## Your instructions
Each entry below must come back exactly as written, without its pictures.
^^^^
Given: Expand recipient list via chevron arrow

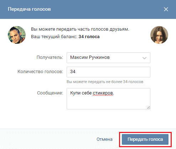Looking at the screenshot, I should click(144, 58).
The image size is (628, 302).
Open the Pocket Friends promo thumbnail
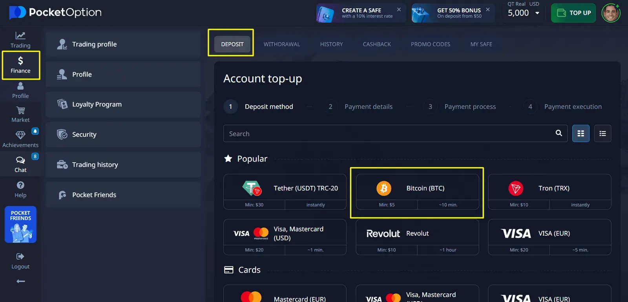[20, 225]
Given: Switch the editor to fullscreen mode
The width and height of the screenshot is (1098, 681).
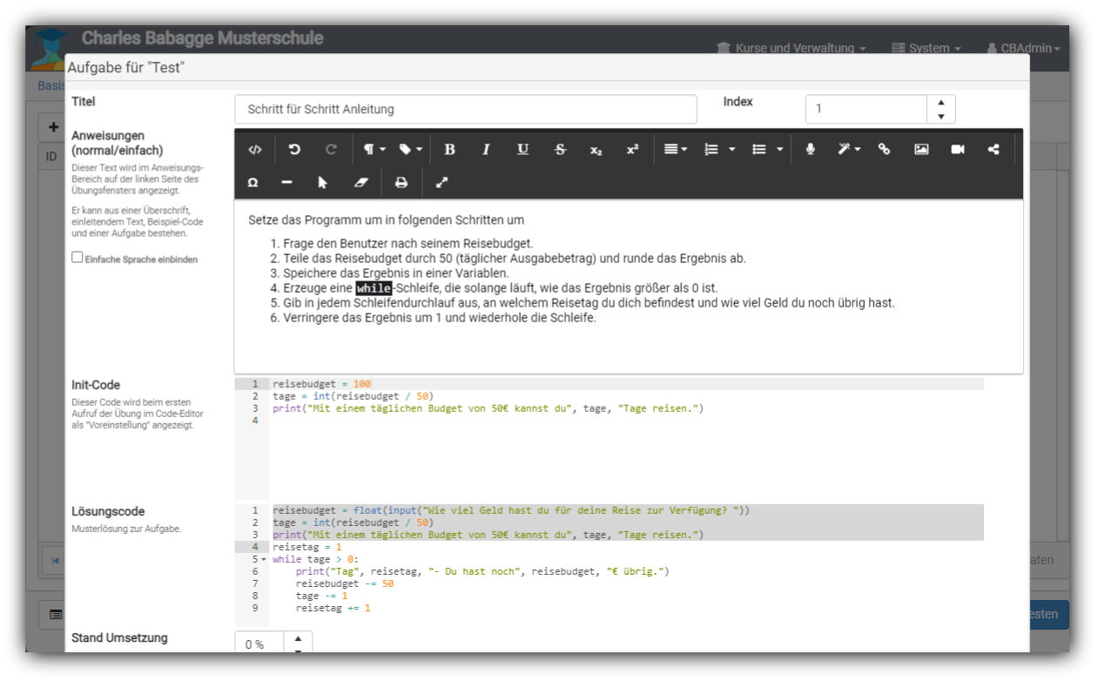Looking at the screenshot, I should [441, 183].
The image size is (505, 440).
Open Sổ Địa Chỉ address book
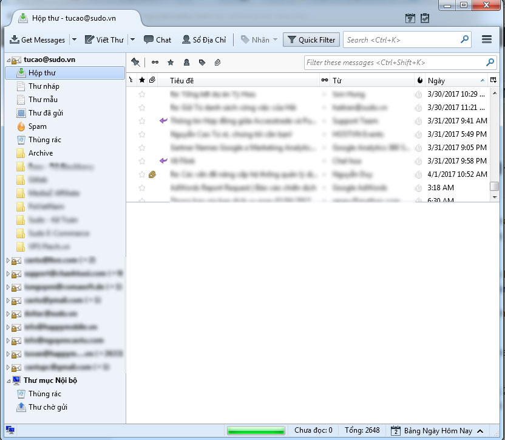click(203, 40)
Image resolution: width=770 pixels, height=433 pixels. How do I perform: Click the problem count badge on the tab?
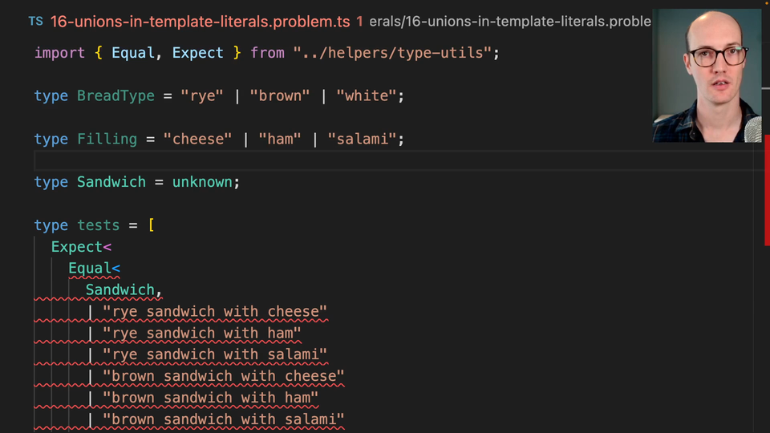pyautogui.click(x=359, y=22)
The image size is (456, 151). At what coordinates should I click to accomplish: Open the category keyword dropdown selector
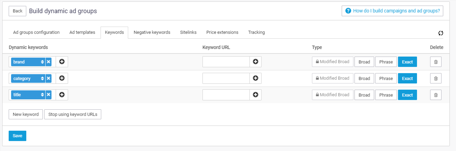pyautogui.click(x=28, y=79)
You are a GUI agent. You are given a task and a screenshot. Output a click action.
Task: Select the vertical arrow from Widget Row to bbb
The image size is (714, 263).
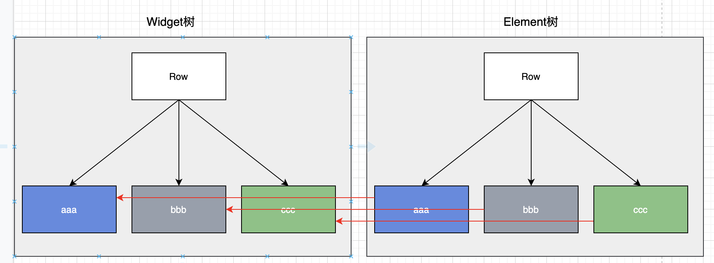point(179,143)
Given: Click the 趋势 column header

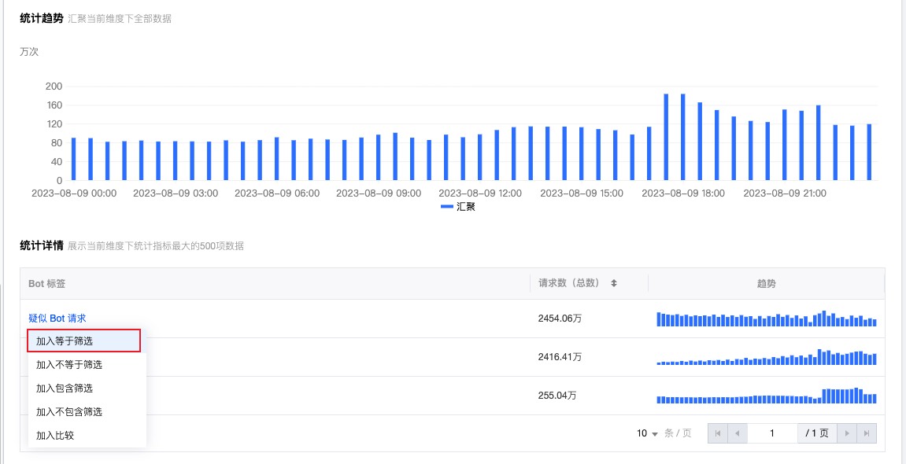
^^^^
## The answer
Given: Expand recipient list via chevron arrow

Looking at the screenshot, I should click(144, 58).
The image size is (628, 302).
Open the Pocket Friends promo thumbnail
[20, 225]
Given: Switch the editor to fullscreen mode
The width and height of the screenshot is (1098, 681).
Looking at the screenshot, I should [441, 183].
The image size is (505, 440).
Open Sổ Địa Chỉ address book
click(203, 40)
Image resolution: width=770 pixels, height=433 pixels. How do I perform: Click the problem count badge on the tab?
pyautogui.click(x=359, y=22)
The image size is (456, 151). At what coordinates should I click to accomplish: Open the category keyword dropdown selector
pyautogui.click(x=28, y=79)
You are a GUI agent. You are given a task and a screenshot. Output a click action.
Task: Select the vertical arrow from Widget Row to bbb
The image size is (714, 263).
point(179,143)
Given: Click the 趋势 column header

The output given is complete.